TEMPO.CO, Jakarta - Kurs dolar AS pada hari ini kembali menguat terhadap rupiah. Nilai tukar rupiah pada hari ini menyentuh posisi Rp 14.404 per dolar AS berdasarkan kurs referensi Jakarta Interbank Spot Dollar Rate (Jisdor).
Sementara data yang diterbitkan Bank Indonesia pagi ini terpantau menempatkan Jisdor di Rp 14.404 per dolar AS. Artinya, angka tersebut melemah 133 poin atau 0,93 persen dari posisi Rp 14.271 pada posisi Kamis kemarin.
Baca: Menperin: Penguatan Dolar Untungkan Industri Kecil
Pelemahan rupiah ini terjadi sejak beberapa hari sebelum dilakukannya Rapat Dewan Gubernur Bank Indonesia yang dijadwalkan siang hari ini. Bank sentral sebelumnya telah mengundur rapat karena adanya libur nasional Pilkada serentak pada 27 Juni 2018 lalu.
Adapun rapat dewan Gubernur tersebut salah satunya akan membahas langkah bank sentral terhadap perkembangan baru arah kebijakan yang terjadi di luar negeri. Kebijakan luar negeri tersebut khususnya dari bank sentral Amerika Serikat atau The Federal Reserve (The Fed) dan bank sentral Eropa (The European Central Bank/ECB).
Baca: Dolar Nyaris 14.200, DPR Peringatkan Perry Warjiyo
Pada perdagangan Kamis lalu, rupiah ditutup melemah 215 poin atau 1,52 persen di level Rp 14.394 per dolar AS. Sepanjang perdagangan hari ini, rupiah bergerak fluktuatif pada kisaran Rp 14.367 – Rp 14.415 per dolar AS.
Sementara itu, pergerakan indeks dolar AS, yang melacak pergerakan greenback terhadap sejumlah mata uang utama dunia, terpantau melemah 0,27 persen atau 0,353 poin ke level 94,959 pada pukul 09.56 WIB.
Sebelumnya indeks dolar dibuka turun tipis 0,016 poin atau 0,02 persen di level 95,296, setelah pada perdagangan Kamis (28/6) berakhir naik 0,02 persen atau 0,022 poin di posisi 95,312.
Analis Samuel Sekuritas Indonesia Ahmad Mikail memperkirakan dolar AS akan bergerak stabil di sekitar level 95,2-95,5 terhadap beberapa mata uang utama dunia terutama Euro pada perdagangan hari ini.
Hal tersebut menyusul rilis data PDB AS pada bulan Januari hingga Maret yang tercatat hanya sebesar 2 persen.

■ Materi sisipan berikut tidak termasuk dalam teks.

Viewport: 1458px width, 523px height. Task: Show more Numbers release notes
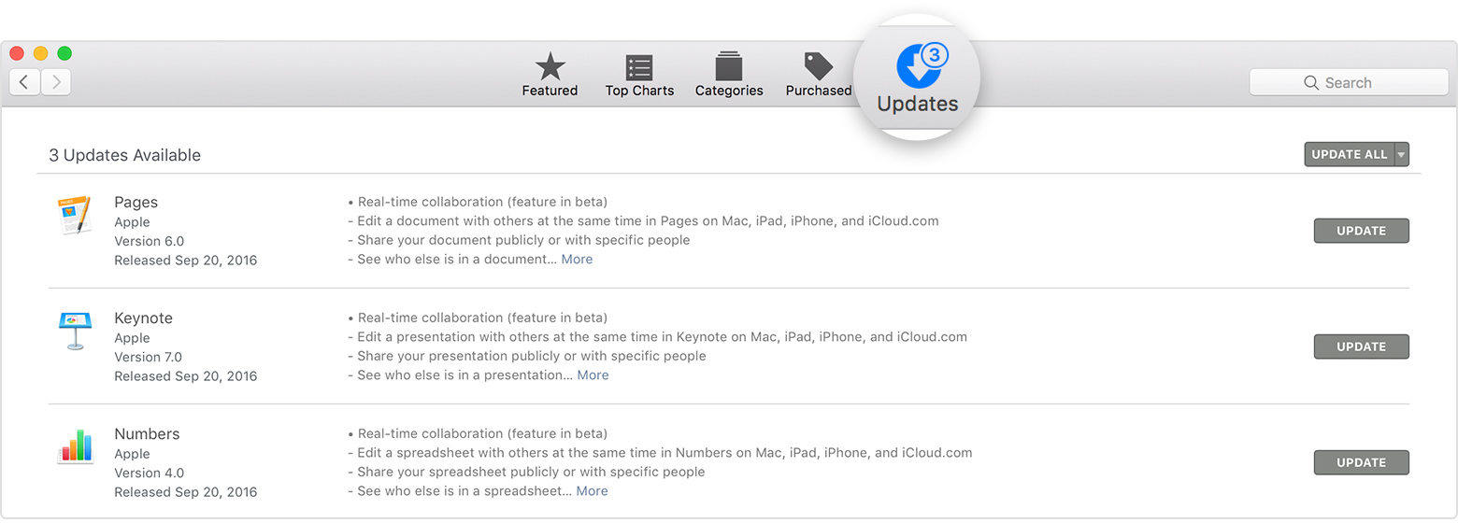(x=592, y=491)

Capaian ini sedikit lebih rendah dibandingkan laporan bulan sebelumnya sebesar 2,2 persen. Yield US treasury 10 tahun AS naik tipis sebesar 1 basis poin ke level 2,84 persen seiring lemahnya data PDB AS tersebut.
Di sisi lain, inflasi Jerman bulan Juni sebesar 2,1 persen yang lebih tinggi dibandingkan target inflasi Jerman sebesar 2 persen menjadi katalis positif perbaikan pertumbuhan ekonomi Eropa.

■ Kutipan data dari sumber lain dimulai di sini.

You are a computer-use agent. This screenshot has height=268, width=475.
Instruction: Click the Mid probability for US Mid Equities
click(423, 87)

Sementara itu, ekonom Bank Central Asia David Sumual mengatakan kondisi perekonomian Indonesia saat ini rentan terhadap penguatan dolar AS. Hal tersebut sebagai konsekuensi dari impor komoditas dan deindustrialisasi dalam satu dekade terakhir. “Dulu porsi sektor industri kita (Indonesia) hampir 30 persen, sekarang justru turun ke arah 25 persen," tutur David.
Hal tersebut, menurut David, mengganggu penyerapan tenaga kerja. "Apabila tidak ada tenaga kerja atau banyak pengangguran, maka daya beli masyarakat akan terpengaruh, pendapatan menurun, akan mengganggu ekonomi,” katanya mengomentari soal tren penguatan dolar AS belakangan ini.